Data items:
— start —

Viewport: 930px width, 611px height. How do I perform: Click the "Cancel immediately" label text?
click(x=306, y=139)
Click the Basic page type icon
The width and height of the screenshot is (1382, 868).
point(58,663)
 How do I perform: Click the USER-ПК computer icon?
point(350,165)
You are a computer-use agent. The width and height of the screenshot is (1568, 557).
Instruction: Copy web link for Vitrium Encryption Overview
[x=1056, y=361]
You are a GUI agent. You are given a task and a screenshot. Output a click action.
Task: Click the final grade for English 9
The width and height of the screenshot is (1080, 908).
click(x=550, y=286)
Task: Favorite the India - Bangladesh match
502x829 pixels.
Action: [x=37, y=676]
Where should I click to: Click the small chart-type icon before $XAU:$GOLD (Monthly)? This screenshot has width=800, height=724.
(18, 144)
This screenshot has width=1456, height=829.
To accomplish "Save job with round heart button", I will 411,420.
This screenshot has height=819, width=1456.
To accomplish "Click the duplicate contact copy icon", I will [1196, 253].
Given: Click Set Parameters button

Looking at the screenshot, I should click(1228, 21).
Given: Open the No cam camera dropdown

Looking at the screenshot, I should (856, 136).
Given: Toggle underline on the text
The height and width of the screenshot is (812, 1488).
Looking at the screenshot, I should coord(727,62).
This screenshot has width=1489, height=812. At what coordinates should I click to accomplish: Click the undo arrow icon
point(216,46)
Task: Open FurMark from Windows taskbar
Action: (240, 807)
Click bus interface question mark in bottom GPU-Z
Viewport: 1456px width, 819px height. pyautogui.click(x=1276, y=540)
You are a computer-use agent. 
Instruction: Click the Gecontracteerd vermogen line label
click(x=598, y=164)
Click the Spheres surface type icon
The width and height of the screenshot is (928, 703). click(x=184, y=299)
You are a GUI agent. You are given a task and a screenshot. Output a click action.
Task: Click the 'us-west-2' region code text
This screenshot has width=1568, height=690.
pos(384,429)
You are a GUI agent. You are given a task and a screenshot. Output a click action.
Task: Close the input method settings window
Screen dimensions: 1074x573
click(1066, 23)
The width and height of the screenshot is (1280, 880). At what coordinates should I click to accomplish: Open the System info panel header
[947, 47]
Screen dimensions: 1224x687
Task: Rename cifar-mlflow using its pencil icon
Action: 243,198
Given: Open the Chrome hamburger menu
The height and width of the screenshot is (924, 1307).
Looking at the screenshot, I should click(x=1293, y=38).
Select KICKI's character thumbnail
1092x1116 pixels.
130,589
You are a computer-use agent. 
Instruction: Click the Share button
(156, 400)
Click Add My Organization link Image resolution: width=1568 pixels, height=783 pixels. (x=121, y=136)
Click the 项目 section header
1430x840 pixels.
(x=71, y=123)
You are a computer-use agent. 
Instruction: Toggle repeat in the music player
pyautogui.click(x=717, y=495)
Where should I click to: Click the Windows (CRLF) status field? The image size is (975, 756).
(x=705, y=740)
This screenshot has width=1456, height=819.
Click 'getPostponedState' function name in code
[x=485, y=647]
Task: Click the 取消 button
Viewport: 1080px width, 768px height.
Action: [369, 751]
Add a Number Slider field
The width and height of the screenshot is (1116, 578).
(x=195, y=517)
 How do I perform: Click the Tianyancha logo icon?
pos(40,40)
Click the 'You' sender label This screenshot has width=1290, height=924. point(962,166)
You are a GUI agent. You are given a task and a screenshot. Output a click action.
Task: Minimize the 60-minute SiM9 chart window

— end —

Required task:
Print every one of the entries above, keeping each character unchanged.

Answer to this exercise:
Viewport: 930px width, 611px height. How do I perform: Click the "Cancel immediately" label text?
click(x=306, y=139)
Click the Basic page type icon
The width and height of the screenshot is (1382, 868).
point(58,663)
 How do I perform: Click the USER-ПК computer icon?
point(350,165)
You are a computer-use agent. The width and height of the screenshot is (1568, 557).
Instruction: Copy web link for Vitrium Encryption Overview
[x=1056, y=361]
You are a GUI agent. You are given a task and a screenshot. Output a click action.
Task: Click the final grade for English 9
The width and height of the screenshot is (1080, 908).
click(x=550, y=286)
Task: Favorite the India - Bangladesh match
502x829 pixels.
Action: [x=37, y=676]
Where should I click to: Click the small chart-type icon before $XAU:$GOLD (Monthly)? This screenshot has width=800, height=724.
(18, 144)
This screenshot has width=1456, height=829.
To accomplish "Save job with round heart button", I will 411,420.
This screenshot has height=819, width=1456.
To accomplish "Click the duplicate contact copy icon", I will [1196, 253].
Given: Click Set Parameters button

Looking at the screenshot, I should click(1228, 21).
Given: Open the No cam camera dropdown

Looking at the screenshot, I should (856, 136).
Given: Toggle underline on the text
The height and width of the screenshot is (812, 1488).
Looking at the screenshot, I should coord(727,62).
This screenshot has width=1489, height=812. At what coordinates should I click to accomplish: Click the undo arrow icon
point(216,46)
Task: Open FurMark from Windows taskbar
Action: (240, 807)
Click bus interface question mark in bottom GPU-Z
Viewport: 1456px width, 819px height. pyautogui.click(x=1276, y=540)
You are a computer-use agent. 
Instruction: Click the Gecontracteerd vermogen line label
click(x=598, y=164)
Click the Spheres surface type icon
The width and height of the screenshot is (928, 703). click(x=184, y=299)
You are a GUI agent. You are given a task and a screenshot. Output a click action.
Task: Click the 'us-west-2' region code text
This screenshot has width=1568, height=690.
pos(384,429)
You are a GUI agent. You are given a task and a screenshot. Output a click action.
Task: Close the input method settings window
Screen dimensions: 1074x573
click(1066, 23)
The width and height of the screenshot is (1280, 880). At what coordinates should I click to accomplish: Open the System info panel header
[947, 47]
Screen dimensions: 1224x687
Task: Rename cifar-mlflow using its pencil icon
Action: 243,198
Given: Open the Chrome hamburger menu
The height and width of the screenshot is (924, 1307).
Looking at the screenshot, I should click(x=1293, y=38).
Select KICKI's character thumbnail
1092x1116 pixels.
130,589
You are a computer-use agent. 
Instruction: Click the Share button
(156, 400)
Click Add My Organization link Image resolution: width=1568 pixels, height=783 pixels. (x=121, y=136)
Click the 项目 section header
1430x840 pixels.
(x=71, y=123)
You are a computer-use agent. 
Instruction: Toggle repeat in the music player
pyautogui.click(x=717, y=495)
Where should I click to: Click the Windows (CRLF) status field? The image size is (975, 756).
(x=705, y=740)
This screenshot has width=1456, height=819.
Click 'getPostponedState' function name in code
[x=485, y=647]
Task: Click the 取消 button
Viewport: 1080px width, 768px height.
Action: [369, 751]
Add a Number Slider field
The width and height of the screenshot is (1116, 578).
(x=195, y=517)
 How do I perform: Click the Tianyancha logo icon?
pos(40,40)
Click the 'You' sender label This screenshot has width=1290, height=924. point(962,166)
You are a GUI agent. You are given a task and a screenshot. Output a click action.
Task: Minimize the 60-minute SiM9 chart window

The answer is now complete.